Screenshot 4: The GeoJSON file exported from Overpass Turbo has now been loaded into the QGIS table of contents.

Overpass Turbo screenshot 5

Screenshot 5: In QGIS, right-click the layer, select “Save As…” and set the dialog box to have these settings before clicking OK.

Query for finding subways in your current Overpass Turbo map view

/*
This has been generated by the overpass-turbo wizard.
The original search was:
“railway=subway”
*/
[out:json][timeout:25];
// gather results
(
// query part for: “railway=subway”
node["railway"="subway"]({{bbox}});
way["railway"="subway"]({{bbox}});
relation["railway"="subway"]({{bbox}});
/*relation is for "routes", which are not always
well-defined, so I would ignore it*/
);
// print results
out body;
>;
out skel qt;

How to make a map of places of worship in Cook County using OpenStreetMap data

The screenshot shows the configuration you need to find and download places of worship in Cook County, Illinois, using the Overpass Turbo website.

If you’re looking to make a map of churches, mosques, synagogues and other places of worship, you’ll need data.

  • The Yellow Pages won’t help because you can’t download that.
  • And Google Maps doesn’t let you have a slice of their database, either.
  • There’s no open data* for this because churches don’t pay taxes, don’t have business licenses, and aren’t required to register in any way

This where OpenStreetMap (OSM) comes in. It’s a virtual planet that anyone can edit and anyone can have for free.

First we need to figure out what tag people use to identify these places. Sometimes on OSM there are multiple tags that identify the same kind of place. You should prefer the one that’s either more accurate (and mentioned as such in the wiki) or widespread.

The OSM taginfo website says that editors have added over 1.2 million places of worship to the planet using amenity=place_of_worship.

Now that we know which tag to look for, we need an app that will help us get those places, but only within our desired boundary. Open up Overpass Turbo, which is a website that helps construct calls to the Overpass API, which is one way to find and download data from OSM.

Tutorial

In the default Overpass Turbo query, there’s probably a tag in brackets that says [amenity=drinking_fountain]. Change that to say [amenity=place_of_worship] (without the quotes). Now change the viewport of the map to show only the area in which you want Overpass Turbo to look for these places of worship. In the query this argument is listed as ({{bbox}}).

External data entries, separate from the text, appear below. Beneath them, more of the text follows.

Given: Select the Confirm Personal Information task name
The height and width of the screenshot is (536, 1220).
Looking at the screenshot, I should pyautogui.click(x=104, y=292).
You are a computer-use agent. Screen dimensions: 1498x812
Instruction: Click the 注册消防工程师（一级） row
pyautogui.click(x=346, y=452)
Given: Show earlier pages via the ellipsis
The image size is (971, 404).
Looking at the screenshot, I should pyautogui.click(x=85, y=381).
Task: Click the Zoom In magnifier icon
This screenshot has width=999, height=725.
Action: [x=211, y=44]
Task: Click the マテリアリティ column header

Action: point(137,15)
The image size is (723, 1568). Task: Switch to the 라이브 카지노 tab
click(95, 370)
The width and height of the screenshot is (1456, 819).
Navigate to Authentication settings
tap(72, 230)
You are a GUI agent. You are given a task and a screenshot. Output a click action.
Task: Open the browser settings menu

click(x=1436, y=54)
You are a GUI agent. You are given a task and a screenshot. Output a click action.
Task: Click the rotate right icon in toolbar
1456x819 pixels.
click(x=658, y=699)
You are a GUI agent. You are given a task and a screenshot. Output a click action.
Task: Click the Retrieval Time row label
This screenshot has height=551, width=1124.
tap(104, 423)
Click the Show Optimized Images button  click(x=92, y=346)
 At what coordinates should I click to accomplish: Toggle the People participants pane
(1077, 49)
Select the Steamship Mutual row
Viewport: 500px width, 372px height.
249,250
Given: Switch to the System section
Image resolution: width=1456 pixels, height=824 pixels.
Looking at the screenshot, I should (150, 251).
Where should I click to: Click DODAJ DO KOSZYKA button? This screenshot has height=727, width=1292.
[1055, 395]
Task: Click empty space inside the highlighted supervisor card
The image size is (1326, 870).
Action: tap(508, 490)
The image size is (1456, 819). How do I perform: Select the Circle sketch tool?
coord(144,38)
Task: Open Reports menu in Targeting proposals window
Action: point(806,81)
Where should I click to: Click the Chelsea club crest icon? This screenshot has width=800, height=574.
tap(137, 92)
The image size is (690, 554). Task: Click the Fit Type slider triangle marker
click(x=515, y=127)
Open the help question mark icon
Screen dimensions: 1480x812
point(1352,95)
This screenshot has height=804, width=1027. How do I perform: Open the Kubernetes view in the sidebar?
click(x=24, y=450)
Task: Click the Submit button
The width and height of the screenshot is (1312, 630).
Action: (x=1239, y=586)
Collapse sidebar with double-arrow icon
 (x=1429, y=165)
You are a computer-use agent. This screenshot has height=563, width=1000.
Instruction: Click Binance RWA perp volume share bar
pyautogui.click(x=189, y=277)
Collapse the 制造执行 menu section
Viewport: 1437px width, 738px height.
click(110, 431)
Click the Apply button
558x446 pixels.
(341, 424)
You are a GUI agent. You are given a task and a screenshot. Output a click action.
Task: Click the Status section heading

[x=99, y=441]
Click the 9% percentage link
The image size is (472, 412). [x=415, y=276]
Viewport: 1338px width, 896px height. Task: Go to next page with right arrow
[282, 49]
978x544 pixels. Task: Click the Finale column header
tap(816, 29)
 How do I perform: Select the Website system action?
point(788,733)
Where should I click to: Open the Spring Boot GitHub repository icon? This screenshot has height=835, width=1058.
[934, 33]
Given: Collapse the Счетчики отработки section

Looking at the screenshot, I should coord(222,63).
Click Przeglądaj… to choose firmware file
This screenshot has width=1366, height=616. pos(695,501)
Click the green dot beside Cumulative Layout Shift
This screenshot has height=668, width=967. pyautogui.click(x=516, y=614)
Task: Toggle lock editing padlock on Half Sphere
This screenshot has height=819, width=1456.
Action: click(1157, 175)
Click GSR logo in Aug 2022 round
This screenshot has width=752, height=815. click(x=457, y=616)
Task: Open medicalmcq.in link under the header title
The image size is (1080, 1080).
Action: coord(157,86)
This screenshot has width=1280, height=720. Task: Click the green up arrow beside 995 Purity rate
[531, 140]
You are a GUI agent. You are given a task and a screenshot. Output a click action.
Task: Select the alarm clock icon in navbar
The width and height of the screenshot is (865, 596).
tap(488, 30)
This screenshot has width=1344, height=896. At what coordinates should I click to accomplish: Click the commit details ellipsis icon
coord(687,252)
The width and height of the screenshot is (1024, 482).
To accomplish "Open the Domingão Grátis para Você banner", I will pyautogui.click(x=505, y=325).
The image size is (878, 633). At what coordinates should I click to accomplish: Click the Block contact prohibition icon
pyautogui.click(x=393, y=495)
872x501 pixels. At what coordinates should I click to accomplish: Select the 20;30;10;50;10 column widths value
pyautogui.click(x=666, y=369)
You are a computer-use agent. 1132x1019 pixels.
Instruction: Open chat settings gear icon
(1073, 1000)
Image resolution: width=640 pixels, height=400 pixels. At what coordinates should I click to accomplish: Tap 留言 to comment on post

The map has a search bar to find boundaries (cities, counties, principalities, neighborhoods, etc.) so type in “Cook County” and press Enter. The Cook County in Illinois, United States of America, will probably appear first. Select that one and the map will zoom to show the whole county in the viewport.

Now that we’ve set the tag to [amenity=place_of_worship] and moved the map to show Cook County we can click “Run”. In a few seconds you’ll see a circle over each place of worship.

It’s now simple to download: Click on the “Export” button and click “KML” to be able to load the data into Google Earth, “GeoJSON” to load it into a GIS app like QGIS, or “save GeoJSON to gist” to create an instant map within GitHub.

*You could probably get creative and ask a municipality for a list of certificates of occupancy or building permits that had marked “religious assembly” as the zoning use for the property.